Cumulative distribution function

The limit() function so far hasn't caused any problems, including problems which require L'Hôpital's rule be applied. However, I'm struggling to get compute the correct answer for this particular problem and can't work out why. The following code yields an incorrect answer

Incorrect solution

from sympy import *

x, y = symbols('x y')
init_printing(use_unicode=False) #Print the answers in unicode characters

cum_distribution = (1/sqrt(2*pi)*(integrate(exp(-y**2/2), (y, -oo, x))))

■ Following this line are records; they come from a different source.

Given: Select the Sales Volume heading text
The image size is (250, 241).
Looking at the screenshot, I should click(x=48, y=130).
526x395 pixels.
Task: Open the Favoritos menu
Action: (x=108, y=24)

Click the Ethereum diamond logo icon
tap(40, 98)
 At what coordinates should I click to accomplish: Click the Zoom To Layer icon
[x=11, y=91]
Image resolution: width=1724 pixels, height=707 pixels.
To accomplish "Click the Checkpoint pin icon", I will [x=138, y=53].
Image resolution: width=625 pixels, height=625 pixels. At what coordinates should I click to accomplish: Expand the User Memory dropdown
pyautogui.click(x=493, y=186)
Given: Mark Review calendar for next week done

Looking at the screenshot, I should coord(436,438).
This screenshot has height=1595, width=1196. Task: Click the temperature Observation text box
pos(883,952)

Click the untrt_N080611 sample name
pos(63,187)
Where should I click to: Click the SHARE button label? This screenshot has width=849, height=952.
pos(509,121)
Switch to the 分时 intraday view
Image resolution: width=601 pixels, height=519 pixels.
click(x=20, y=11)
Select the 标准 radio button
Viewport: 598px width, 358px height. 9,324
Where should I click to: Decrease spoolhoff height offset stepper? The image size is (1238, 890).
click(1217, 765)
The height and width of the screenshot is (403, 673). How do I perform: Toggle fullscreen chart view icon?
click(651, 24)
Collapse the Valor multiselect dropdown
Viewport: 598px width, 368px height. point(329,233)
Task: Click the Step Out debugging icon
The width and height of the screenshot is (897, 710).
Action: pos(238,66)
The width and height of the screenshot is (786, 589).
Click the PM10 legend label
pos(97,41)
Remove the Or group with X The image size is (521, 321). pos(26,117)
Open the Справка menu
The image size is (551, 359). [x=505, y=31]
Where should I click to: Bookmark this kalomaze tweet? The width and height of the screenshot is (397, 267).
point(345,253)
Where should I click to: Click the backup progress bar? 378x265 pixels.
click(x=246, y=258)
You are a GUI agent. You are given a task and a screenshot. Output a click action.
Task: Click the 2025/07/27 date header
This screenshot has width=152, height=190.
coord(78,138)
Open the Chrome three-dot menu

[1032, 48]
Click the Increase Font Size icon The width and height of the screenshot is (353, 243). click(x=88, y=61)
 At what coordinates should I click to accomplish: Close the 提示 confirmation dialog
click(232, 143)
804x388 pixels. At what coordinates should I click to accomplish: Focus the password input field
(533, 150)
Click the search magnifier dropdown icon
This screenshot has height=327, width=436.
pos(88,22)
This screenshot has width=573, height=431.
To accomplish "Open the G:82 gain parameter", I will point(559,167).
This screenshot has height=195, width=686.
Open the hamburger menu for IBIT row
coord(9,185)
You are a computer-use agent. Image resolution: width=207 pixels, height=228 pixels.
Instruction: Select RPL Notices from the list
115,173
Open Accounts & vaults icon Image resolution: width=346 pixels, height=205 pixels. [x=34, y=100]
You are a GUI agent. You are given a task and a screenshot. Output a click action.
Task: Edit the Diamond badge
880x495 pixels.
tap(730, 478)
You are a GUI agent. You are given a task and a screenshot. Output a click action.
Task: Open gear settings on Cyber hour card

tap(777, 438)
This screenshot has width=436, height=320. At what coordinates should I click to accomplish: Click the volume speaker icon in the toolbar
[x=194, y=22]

func = (cum_distribution -(1/2)-(x/sqrt(2*pi)))/(x**3)

limit(func, x, 0)

If I apply L'Hôpital's rule, i get the correct

Correct solution

l_hopital = diff((cum_distribution -(1/2)-(x/sqrt(2*pi))), x)/diff(x**3, x)

limit(l_hopital, x, 0)

I looked through the limit() function source code and my understanding is that L'Hôpital's rule isn't applied? In this case, can this problem be solved using the limit() function without applying this rule?


Solution

  • At present, a limit involving the function erf (known as the error function, related to normal CDF) can only be evaluated when the argument of erf tends to positive infinity. Limits at other places are either not evaluated, or evaluated incorrectly. (Related PR). This includes the limit

    limit(-(sqrt(2)*x - sqrt(pi)*erf(sqrt(2)*x/2))/(2*sqrt(pi)*x**3), x, 0)
    

    which returns unevaluated (though I would not call this incorrect). As a workaround, you can compute the Taylor series of this function with one term (the constant term), which gives the correct value of the limit:

    series(func, x, 0, 1).removeO()
    

    returns -sqrt(2)/(12*sqrt(pi)).

    As in calculus practice, L'Hopital's rule is inferior to power series techniques when it comes to algorithmic computations, and SymPy relies primarily on the latter. The algorithm it uses is devised and explained in On Computing Limits in a Symbolic Manipulation System by Dominik Gruntz.